Our experience from constituents is that there has been a noticeable increase in hardship from the early claims made by single people. Many have been left for up to 7 or 8 weeks without any payment. Often families are stepping in to provide some support but not all individuals have families who can do this.
Already people in the UC system have reported facing destitution, relying on foodbanks to survive, while they wait for their payment, all the while debt is mounting up around them, rent arrears are accrued and the threat of eviction becomes a real possibility.
The system has in-built delays, designed to mimic employment practices where people are paid in arrears. Under UC people are expected to wait 5 to 6 weeks, but the reality is people are waiting much longer and in some instances 12 weeks. So far UC has only been applied to the most straightforward claims but the system has struggled to deal with these applications. Now the clock is ticking as the Government presses ahead with the roll-out of the system to cover all claims. The roll-out is already underway in Neath and Port Talbot, Swansea will follow in December leaving many with the prospect of no money over Christmas.
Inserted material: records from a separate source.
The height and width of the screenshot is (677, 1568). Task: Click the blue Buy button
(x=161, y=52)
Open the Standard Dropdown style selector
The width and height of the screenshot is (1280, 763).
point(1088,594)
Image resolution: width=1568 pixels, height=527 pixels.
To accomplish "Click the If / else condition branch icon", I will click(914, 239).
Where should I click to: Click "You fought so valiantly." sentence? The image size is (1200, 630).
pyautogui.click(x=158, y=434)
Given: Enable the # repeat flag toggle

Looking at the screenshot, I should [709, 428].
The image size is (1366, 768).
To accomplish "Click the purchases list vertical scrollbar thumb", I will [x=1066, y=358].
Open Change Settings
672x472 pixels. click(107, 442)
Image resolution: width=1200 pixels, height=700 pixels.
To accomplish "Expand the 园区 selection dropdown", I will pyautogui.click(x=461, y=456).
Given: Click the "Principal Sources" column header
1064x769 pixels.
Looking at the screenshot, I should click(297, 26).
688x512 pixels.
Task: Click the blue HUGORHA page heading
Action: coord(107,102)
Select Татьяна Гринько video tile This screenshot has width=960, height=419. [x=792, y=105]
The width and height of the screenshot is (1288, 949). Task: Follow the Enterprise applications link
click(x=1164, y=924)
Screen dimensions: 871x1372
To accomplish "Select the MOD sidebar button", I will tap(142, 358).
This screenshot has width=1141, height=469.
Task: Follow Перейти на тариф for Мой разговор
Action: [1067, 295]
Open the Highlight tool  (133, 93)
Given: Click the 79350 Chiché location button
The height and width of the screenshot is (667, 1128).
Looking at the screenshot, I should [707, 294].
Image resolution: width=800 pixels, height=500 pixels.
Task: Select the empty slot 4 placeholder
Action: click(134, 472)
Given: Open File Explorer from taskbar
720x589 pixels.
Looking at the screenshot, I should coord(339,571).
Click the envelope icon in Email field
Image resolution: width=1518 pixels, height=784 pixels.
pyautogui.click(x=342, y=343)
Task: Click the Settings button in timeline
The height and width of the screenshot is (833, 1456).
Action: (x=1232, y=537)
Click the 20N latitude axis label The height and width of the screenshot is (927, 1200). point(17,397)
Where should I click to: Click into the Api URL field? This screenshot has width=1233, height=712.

The problems with UC are so evident that 12 of the Government’s own MPs have urged the Secretary of State to stop the roll-out. While Dame Louise Casey, a former top adviser, has warned that families ‘close to the edge’ will ‘end up in dire circumstances’ should the roll-out go ahead. She has warned that we are ‘looking at more and more people that are ending up homeless, or ending up having their kids taken away, or ending up in more dire circumstances.’
Without addressing the problems that have been identified to them, UC will create deep-rooted problems for families across the Swansea Bay area and long term problems that will be far more difficult to resolve and increasingly costly.
The Government have refused to pause the roll-out, disregarding the wealth of evidence that shows UC is not working, instead they have offered that the DWP will fast track advance payments for people in immediate need. But this is a sticking-plaster solution as the payments have to be repaid, causing financial hardship further down the line.
Our constituent have faced delays, worry and hardship because of a system that is not fit for purpose. Those on UC, advice providers like Citizens Advice and Welfare Rights, experts, and politicians from across the political divide can all see that the system is seriously flawed. The Government is sleepwalking towards a disaster of its own making, and we can only hope that they will wake up to reality, before it’s too late.
Theresa May claims that she wants to ‘build a country that works for everyone’, she should start with halting the roll-out of Universal Credit.